LotLinx, the leading automotive AI-powered digital marketing tool, is experiencing tremendous growth and has an exciting opportunity for a Data Engineer located in our Winnipeg office. LotLinx provides employees a dynamic work environment that is challenging, team-oriented, and full of passionate people. We offer great incentives to our employees, such as competitive compensation and benefits, flex time off, and career development opportunities.
Reporting to the Head of Machine Learning/AI team, the Data Engineer is responsible for the development and deployment of ETL processes, Data management, Data Warehousing in the Automotive Digital Advertising industry. LotLinx is looking for a candidate that has talent with data to improve, optimize and lead further development of our data aggregation processes.
Requirements [must haves]
- BS degree in Computer Science or related technical field, or equivalent practical experience.
- Strong analytic skills related to working with unstructured datasets.
- Solid understanding and working knowledge of relational or non-relational databases
- Proficiency in a major programming language (e.g. Java/C) and/or a scripting language (scala/php/python)
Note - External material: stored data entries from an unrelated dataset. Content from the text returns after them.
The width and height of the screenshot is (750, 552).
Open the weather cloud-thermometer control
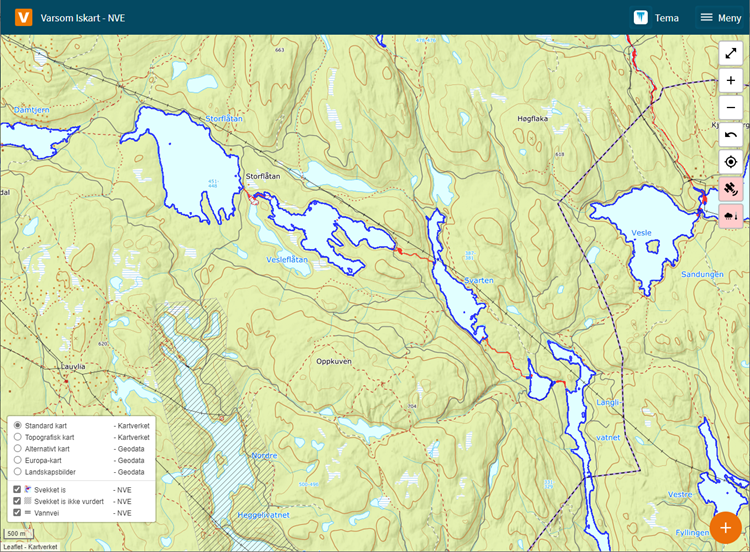730,216
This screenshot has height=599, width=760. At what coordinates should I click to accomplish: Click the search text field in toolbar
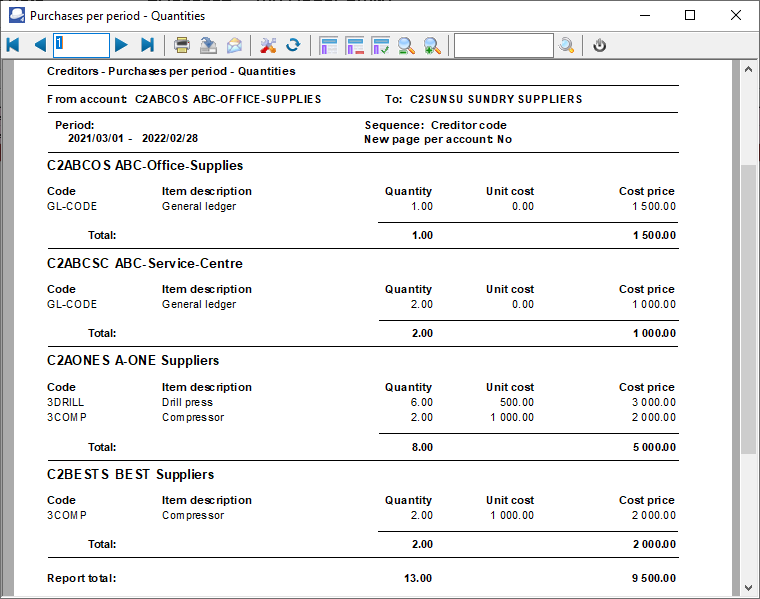[503, 45]
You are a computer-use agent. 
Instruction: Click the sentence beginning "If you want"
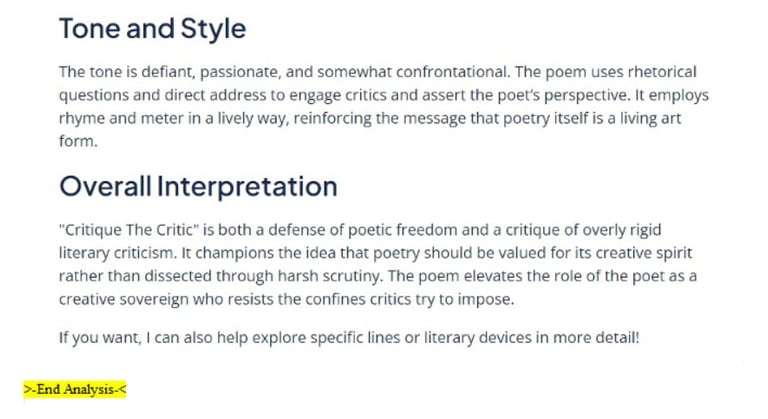click(x=349, y=338)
- Implementation experience with Data gathering, Data pipelining, Data Standardization, Data Cleansing, Stitching aspects will be a plus.
- Innately curious and organized with the drive to analyze data to identify deliverables, anomalies, and gaps and propose solutions to address these findings.
- Experience with Amazon Web Services platform and/or Google Cloud Platform.
- Experience with tools such as Apache Beam, Apache Flink, Dataflow, and Apache Kafka would be an asset.
- Work with stakeholders including Analytics, Product, and Design teams to assist with data related technical issues and support their data infrastructure needs.
- Engineer solutions for large data storage, management, and curation of training data models.
- Explore available technologies and design solutions to continuously improve our data quality, workflow reliability, scalability while reporting performance and capabilities.
- Act as internal expert in each of the data sources so that you can own overall data quality.
- Design, build and deploy new data models, ETL pipelines into production and data warehouse.
- Define and manage overall schedule and availability of all data sets.